Start Source material

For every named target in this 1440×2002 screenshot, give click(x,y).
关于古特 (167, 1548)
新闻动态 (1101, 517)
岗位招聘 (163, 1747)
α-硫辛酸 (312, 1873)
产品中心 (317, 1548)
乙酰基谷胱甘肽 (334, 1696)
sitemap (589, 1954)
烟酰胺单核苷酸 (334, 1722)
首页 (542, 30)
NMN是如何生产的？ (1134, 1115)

End Source material

* Exercise goal *
Collect every line above that contains the string "click". Case counts.

* Exercise result *
For every named target in this 1440×2002 screenshot, give click(x,y).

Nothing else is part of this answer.